EU attacks ‘Buy American’ clause

The EU has increased its pressure on the US to reconsider the “Buy American” clause in the $800bn (£567bn) economic recovery package now before Congress.

The clause seeks to ensure that only US iron, steel and manufactured goods are used in projects funded by the bill.

A European Commission spokesman said it was the “worst possible signal”.

The EU spokesman said Europe would launch a complaint with the World Trade Organization (WTO) if the clause remained.

“There isn’t a great deal of scope for doing much more, but if America went ahead and did this we would have to take it up with the World Trade Organization,” the European Commission trade spokesman, Peter Power, told the BBC’s Chris Mason in Brussels.

European and Canadian ambassadors to Washington have already warned that the clause could provoke protectionism and trigger retaliatory moves.

EU Ambassador to Washington John Bruton said that, if passed, the measure could erode global leadership on free trade.

“We regard this legislation as setting a very dangerous precedent at a time when the world is facing a global economic crisis,” he said.

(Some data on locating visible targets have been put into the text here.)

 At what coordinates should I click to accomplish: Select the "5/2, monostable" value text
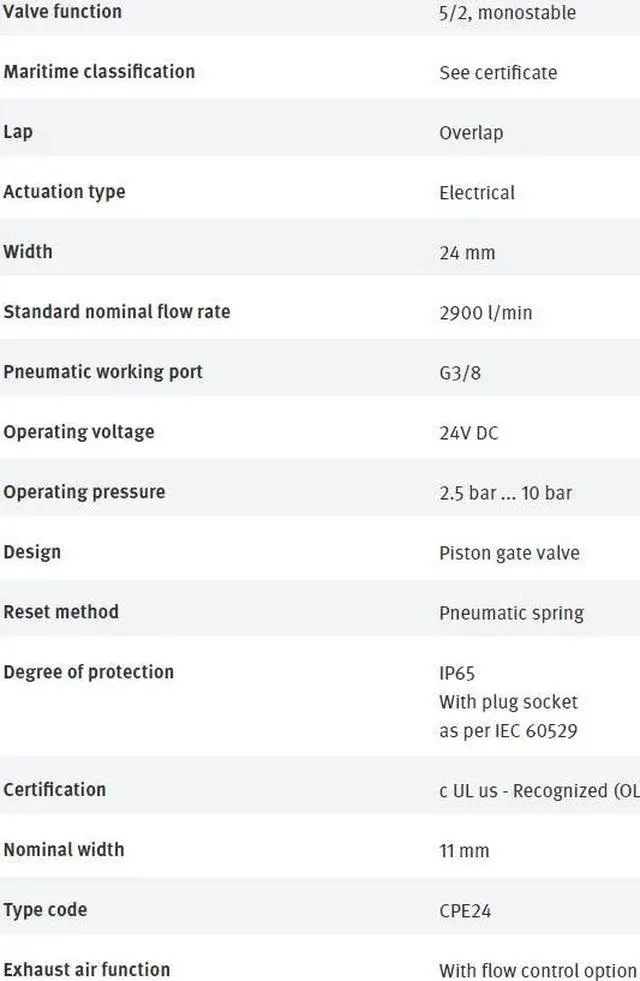click(x=507, y=13)
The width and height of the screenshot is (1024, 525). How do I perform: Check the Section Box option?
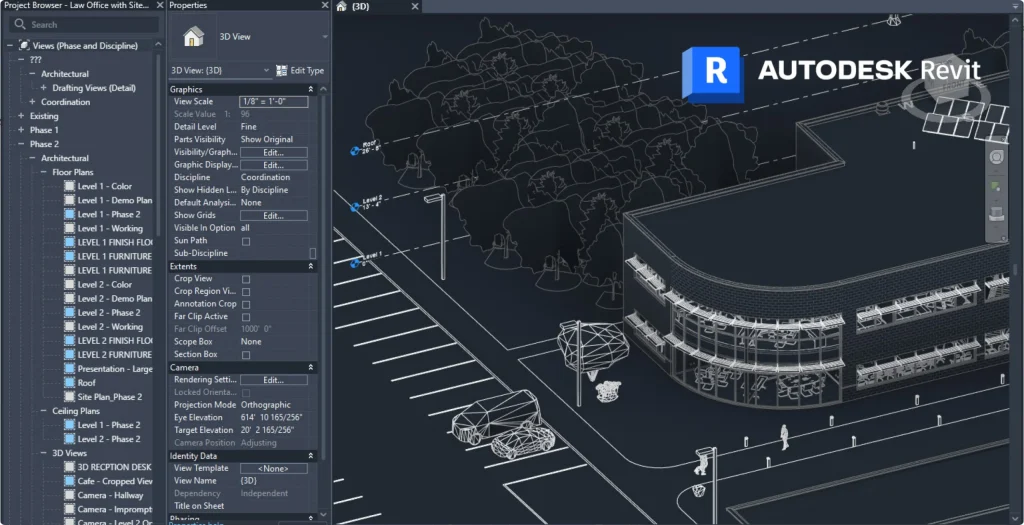[x=246, y=354]
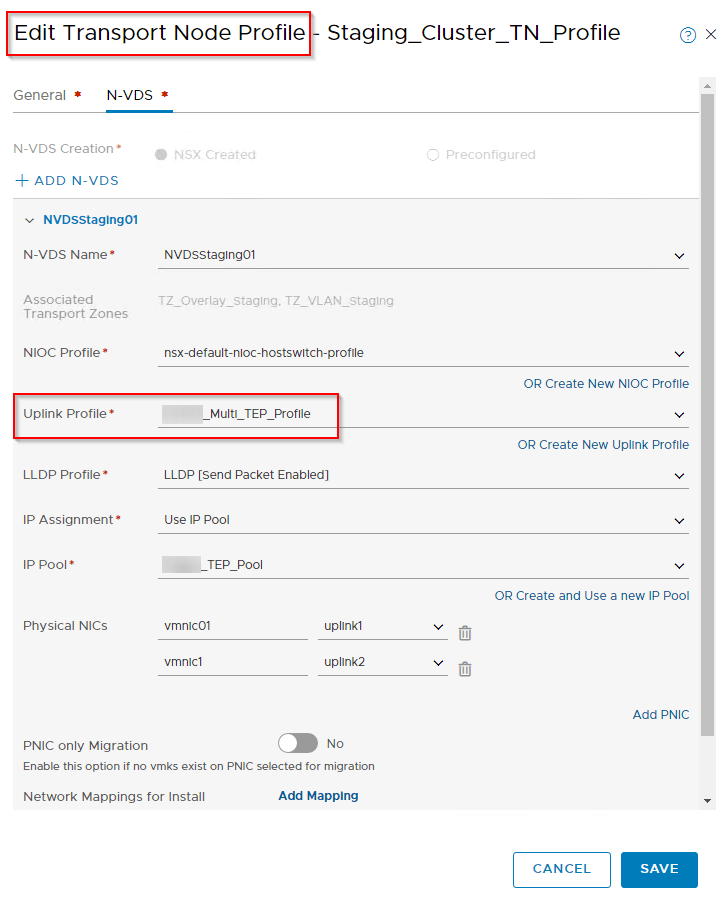This screenshot has width=724, height=898.
Task: Click the Add PNIC link
Action: 660,715
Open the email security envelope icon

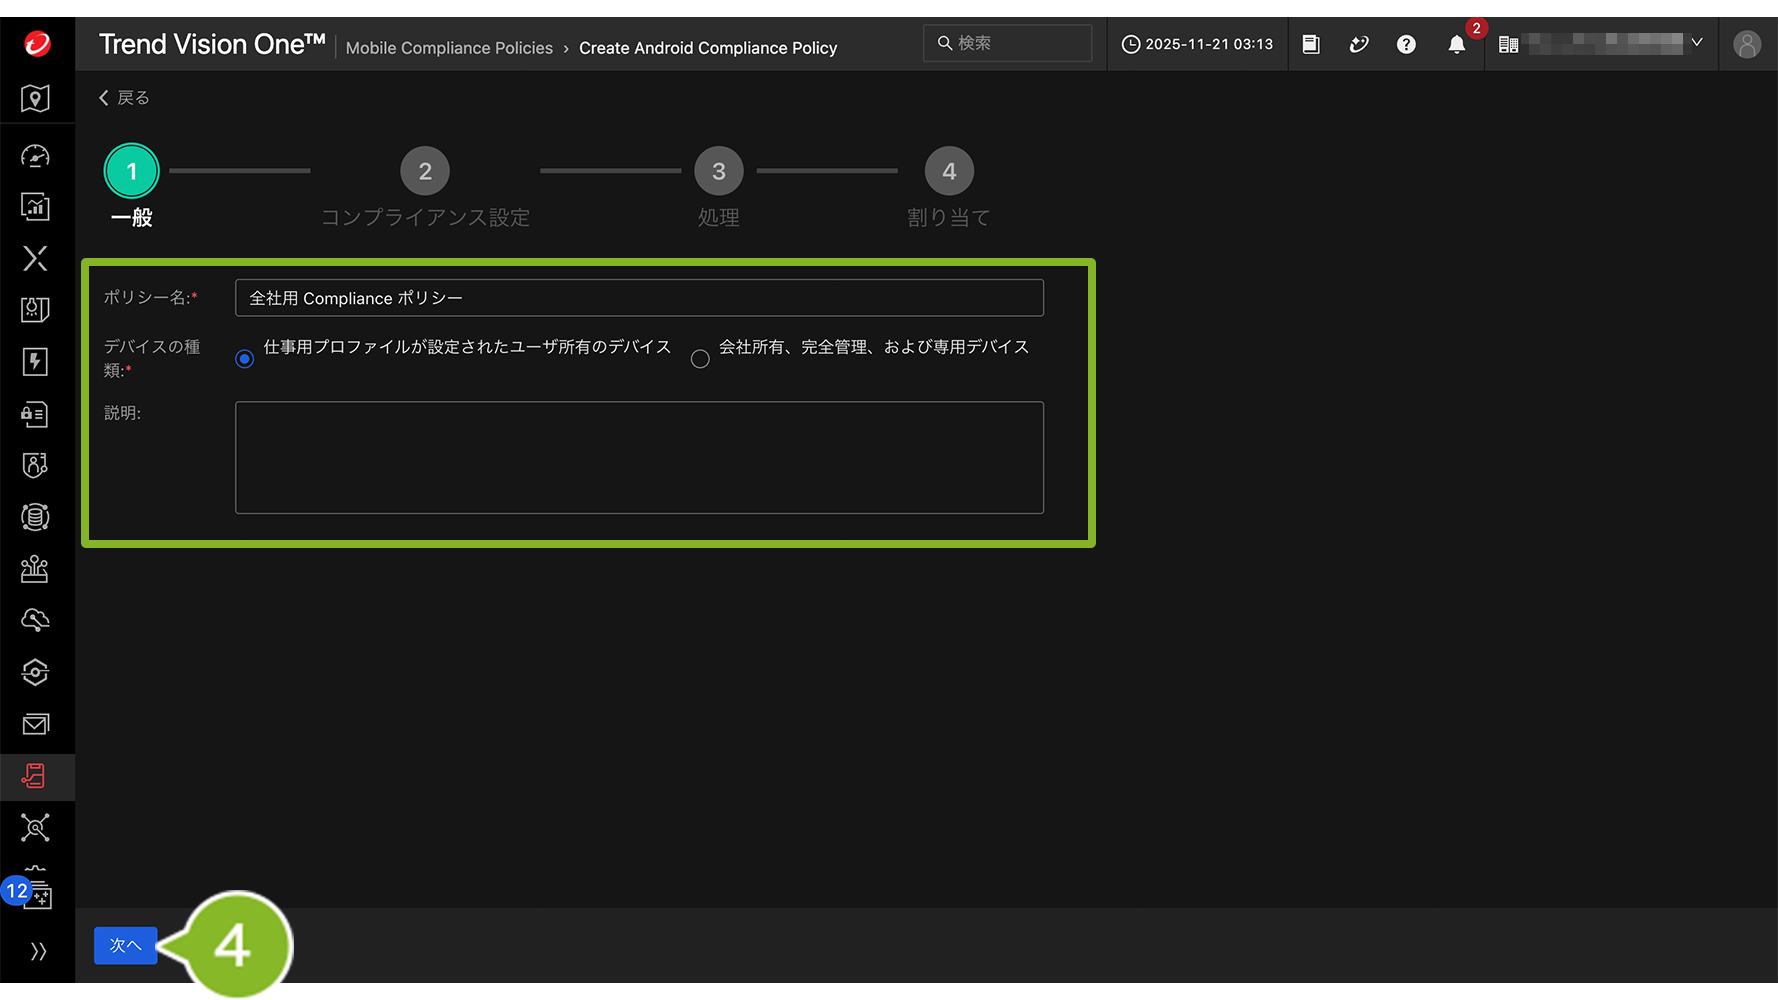coord(35,724)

what do they really expect?  first and foremost, the u.s. president and congress are responsible to the american people, and secondarily accountable to the voters who put them in office.  and they simply will not stand for a $800 billion stimulus bill which  a) does not seek to protect those few manufacturing jobs still in the u.s. or b) sends their hard earned tax dollars out of the country.

this bill is not about fixing the global recession, it is about keeping the u.s. out of a seismic economic *depression*.

any other country would do the same -  of course it would.  is it really that hard to understand?